Fanny Durand profite d’un programme de résidence « Création en cours » conçu par les ateliers Médicis de Clichy / Montfermeil, pour collecter les récits, les films, les peintures, les sculptures, les BD, les contes pour enfants et adultes que ces femmes ont inspirés depuis des millénaires. Accueillie dans une l’école élémentaire de Labergement-les-seurres en Côte d’or, elle entraîne les enfants dans une exploration tous azimuts du mythe des Amazones, auquel elle n’a aucune difficulté à les intéresser ; elle leur propose ensuite diverses formes de restitution de leurs investigations sur les modes de l’écriture, du dessin, de la fabrication d’objet, d’une exposition. Un document passionnant de ce travail a été réalisé par Stef Bloch et mis en ligne7. Parallèlement à ce travail pédagogique, elle mène ses recherches sur les femmes combattantes d’hier et d’aujourd’hui. Travail de recherche qu’elle nomme sa « fouille digitale ». Elle infère des Amazones quelques caractères tels que : guerrière, cavalière, archère, belle, séduisante, violente, qui deviennent ses critères de sélection dans le chaos textuel et iconique du web. Elle ajoute un autre élément : la mort et les funérailles parce que, dit-elle, de nombreuses Amazones ont été tuées par des héros grecs. Il faut toujours avoir présent à l’esprit que ces récits et légendes ont été écrits par des hommes. Les femmes qui s’engagent militairement dans les combats pour la liberté, l’indépendance, la justice sociale, contre l’oppression et les dominations politiques et économiques, sont souvent arrêtées, torturées, abattues, et leur souvenir oblitéré ; ainsi leur mort se double d’un oubli. Contre cet effacement historique, pour les re-nommer l’artiste constitue le site « amazones.army », un site d’archivage des femmes engagées dans des luttes et des guérillas à travers le monde et sur lequel on peut surfer grâce à un lexique arborescent.

Tous les documents sélectionnés : images, textes, vidéos sont trouvés sur le net. N’importe qui peut participer à enrichir le site, à condition toutefois d’entrer en contact avec l’artiste. Fanny Durand tient à cette « publicité » des informations comme à la « popularité » des moyens numériques utilisés. Ces big data sont à la portée de tous grâce à Google qui les ressource, ce moteur de recherche le plus utilisé.

Mais Google n’est pas n’importe quoi, ni son patron n’importe qui. Les informations rendues disponibles ont été traitées, à cette fin d’apparentes neutralité et communauté.
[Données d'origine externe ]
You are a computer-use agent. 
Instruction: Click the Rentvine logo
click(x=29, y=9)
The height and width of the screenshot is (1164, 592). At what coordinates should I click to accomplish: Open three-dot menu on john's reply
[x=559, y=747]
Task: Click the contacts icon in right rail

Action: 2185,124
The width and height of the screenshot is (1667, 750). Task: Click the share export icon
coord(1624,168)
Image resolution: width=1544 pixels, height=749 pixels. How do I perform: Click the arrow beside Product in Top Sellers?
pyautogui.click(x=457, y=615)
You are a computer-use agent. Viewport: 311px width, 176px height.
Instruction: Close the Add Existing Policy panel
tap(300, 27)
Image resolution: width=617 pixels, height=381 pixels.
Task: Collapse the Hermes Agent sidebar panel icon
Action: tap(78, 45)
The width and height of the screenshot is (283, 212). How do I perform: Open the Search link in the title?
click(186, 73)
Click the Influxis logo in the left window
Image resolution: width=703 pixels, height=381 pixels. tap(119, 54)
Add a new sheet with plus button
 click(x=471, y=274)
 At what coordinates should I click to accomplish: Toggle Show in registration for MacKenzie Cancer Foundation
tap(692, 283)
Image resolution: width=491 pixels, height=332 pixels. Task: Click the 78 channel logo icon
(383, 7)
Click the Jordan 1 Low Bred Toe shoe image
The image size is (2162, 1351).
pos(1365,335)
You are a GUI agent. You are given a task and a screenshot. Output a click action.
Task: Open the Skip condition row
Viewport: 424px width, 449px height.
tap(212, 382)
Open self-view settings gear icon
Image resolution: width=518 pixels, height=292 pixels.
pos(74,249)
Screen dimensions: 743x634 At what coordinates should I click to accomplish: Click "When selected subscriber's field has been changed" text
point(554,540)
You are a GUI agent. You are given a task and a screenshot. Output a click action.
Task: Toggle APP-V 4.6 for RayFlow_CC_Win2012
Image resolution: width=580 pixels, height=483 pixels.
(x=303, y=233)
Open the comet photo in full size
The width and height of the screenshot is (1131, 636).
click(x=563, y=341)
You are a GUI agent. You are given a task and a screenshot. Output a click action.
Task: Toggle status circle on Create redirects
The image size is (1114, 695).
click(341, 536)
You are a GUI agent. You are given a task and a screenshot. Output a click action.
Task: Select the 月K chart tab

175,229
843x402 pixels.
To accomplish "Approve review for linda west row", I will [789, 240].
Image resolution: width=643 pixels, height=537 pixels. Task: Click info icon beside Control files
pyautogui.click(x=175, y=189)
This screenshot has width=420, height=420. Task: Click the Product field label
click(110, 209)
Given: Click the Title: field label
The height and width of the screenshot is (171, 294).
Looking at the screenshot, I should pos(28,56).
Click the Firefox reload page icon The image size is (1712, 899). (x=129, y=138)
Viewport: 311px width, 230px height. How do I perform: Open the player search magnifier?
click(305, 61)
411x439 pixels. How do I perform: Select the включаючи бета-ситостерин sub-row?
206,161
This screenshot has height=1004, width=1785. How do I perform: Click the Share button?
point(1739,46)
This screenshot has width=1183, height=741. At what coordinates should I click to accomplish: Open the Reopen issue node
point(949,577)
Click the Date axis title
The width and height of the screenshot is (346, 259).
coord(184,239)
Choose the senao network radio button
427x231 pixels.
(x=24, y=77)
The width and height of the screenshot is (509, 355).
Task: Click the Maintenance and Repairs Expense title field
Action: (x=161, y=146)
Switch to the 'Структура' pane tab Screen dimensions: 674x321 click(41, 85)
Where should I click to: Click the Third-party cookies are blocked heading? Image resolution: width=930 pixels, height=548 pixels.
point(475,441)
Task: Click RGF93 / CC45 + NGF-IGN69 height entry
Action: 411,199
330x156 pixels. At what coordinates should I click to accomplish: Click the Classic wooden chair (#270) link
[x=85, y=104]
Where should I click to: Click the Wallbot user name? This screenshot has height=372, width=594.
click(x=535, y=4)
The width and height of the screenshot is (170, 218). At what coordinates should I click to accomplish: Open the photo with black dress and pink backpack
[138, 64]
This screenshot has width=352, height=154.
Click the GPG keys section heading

Confier sa recherche à un moteur de recherche comme Google n’a-t-il pas un prix ? En quoi ces images échappent-elles « au marché des images », au management de l’économie de l’attention, à l’exploitation des petites mains, des clickworkers gouvernés par les mêmes lois du marché capitaliste que n’importe quel consortium quand ce n’est pas lui, Bill Gates, qui les impose ! Et Amazon, cet autre géant du web et de l’exploitation humaine, coté au Nasdaq, dont on ne peut douter qu’il ait voulu vampiriser le nom des Amazones pour donner du panache à son entreprise, ne doit-il pas subir le même sort que celui qu’Amatérasu réservait à la terre qui l’avait trahie, une « colère exemplaire » ?

Ou faudra-t-il demander à ces couturières domestiques et faiseuses d’anges de reprendre leurs aiguilles pour endormir ces colosses et broder leur linceul ?

1 Jeanne Teboul, « Combattre et parader, Des masculinités militaires plurielles » www.cairn.info/revue-terrains-et-travaux-2015-2-page-99.htm

2 Orchis militaris, une espèce d’orchidées. Orchis, du grec ancien ὄρχις, órkhis (« testicule »).

3 Aristote, Éthique à Nicomaque VII, 6, trad. Tricot, Paris Vrin, 1967.

4 Gisèle Mathieu Castellani, « La colère d’Aristote » in « Aristote au bras long », Littérature, année 2001, no 122, p. 75-89

5 Olivier Renaut, « La colère du juste » in Revue Esprit, 2016, mars-avril.

6 Monique Wittig, Les Guérillères, Paris, Minuit Double, 2019, couverture.

7 cf : ateliersmedicis.fr, « Amazones », Fanny Durand.